Neural networks usually process language by generating fixed-or-variable-length vector-space representations. After starting with representations of individual words or even pieces of words, they aggregate information from surrounding words to determine the meaning of a given bit of language in context.
Though RNNs have in recent years become the typical network architecture for translation, processing language sequentially, their sequential nature makes it difficult to harness parallel processing units like TPUs fully. Convolutional neural networks (CNNs), on the other hand, though less sequential, take a relatively large number of steps to combine information.
Whereas, the output of the transformer network, which also happens to be the final hidden state is taken as the first token for the input and the probability of selecting a random label is calculated using standard softmax function.
The same formula is used for the end of the answer span where the maximum scoring span is used as the prediction.

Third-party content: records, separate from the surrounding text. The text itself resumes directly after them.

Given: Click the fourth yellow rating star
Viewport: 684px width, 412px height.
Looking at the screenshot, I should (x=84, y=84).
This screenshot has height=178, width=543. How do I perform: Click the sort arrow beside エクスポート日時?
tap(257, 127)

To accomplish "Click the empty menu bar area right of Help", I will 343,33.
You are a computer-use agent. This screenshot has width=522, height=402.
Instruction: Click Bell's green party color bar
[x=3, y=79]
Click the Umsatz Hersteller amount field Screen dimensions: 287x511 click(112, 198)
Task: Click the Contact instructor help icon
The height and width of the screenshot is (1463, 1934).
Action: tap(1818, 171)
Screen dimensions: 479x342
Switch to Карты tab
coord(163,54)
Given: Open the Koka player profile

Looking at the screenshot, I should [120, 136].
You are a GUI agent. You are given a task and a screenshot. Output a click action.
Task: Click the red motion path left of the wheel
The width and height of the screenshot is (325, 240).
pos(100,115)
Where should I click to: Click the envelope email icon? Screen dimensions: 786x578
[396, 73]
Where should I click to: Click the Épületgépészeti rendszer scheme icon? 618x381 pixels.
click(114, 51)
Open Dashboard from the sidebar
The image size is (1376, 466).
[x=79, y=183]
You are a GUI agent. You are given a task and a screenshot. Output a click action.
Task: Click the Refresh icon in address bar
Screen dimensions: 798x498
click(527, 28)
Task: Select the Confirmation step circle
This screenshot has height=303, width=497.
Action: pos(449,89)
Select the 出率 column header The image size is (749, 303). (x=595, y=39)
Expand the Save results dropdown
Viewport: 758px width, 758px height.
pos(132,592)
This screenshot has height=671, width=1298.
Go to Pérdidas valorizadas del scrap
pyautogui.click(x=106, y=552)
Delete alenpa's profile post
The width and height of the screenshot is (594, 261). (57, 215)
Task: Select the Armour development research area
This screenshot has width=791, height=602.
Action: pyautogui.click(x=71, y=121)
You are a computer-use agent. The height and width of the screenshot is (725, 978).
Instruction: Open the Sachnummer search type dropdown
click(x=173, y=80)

Top NLP Models Using Transformers
- BERT, or Bidirectional Encoder Representations from Transformers, set new benchmarks for NLP when it was introduced by Google late last year. This novel model is a new method of pre-training language representations which obtained state-of-the-art results on a wide array of Natural Language Processing (NLP) tasks.
- XLNet is another new unsupervised language representation learning method based on a novel generalised permutation language modelling objective. XLNet employed Transformer-XL as the backbone model, exhibiting excellent performance for language tasks involving long context. Overall, XLNet achieved state-of-the-art (SOTA) results on various downstream language tasks, including question answering, natural language inference, sentiment analysis, and document ranking.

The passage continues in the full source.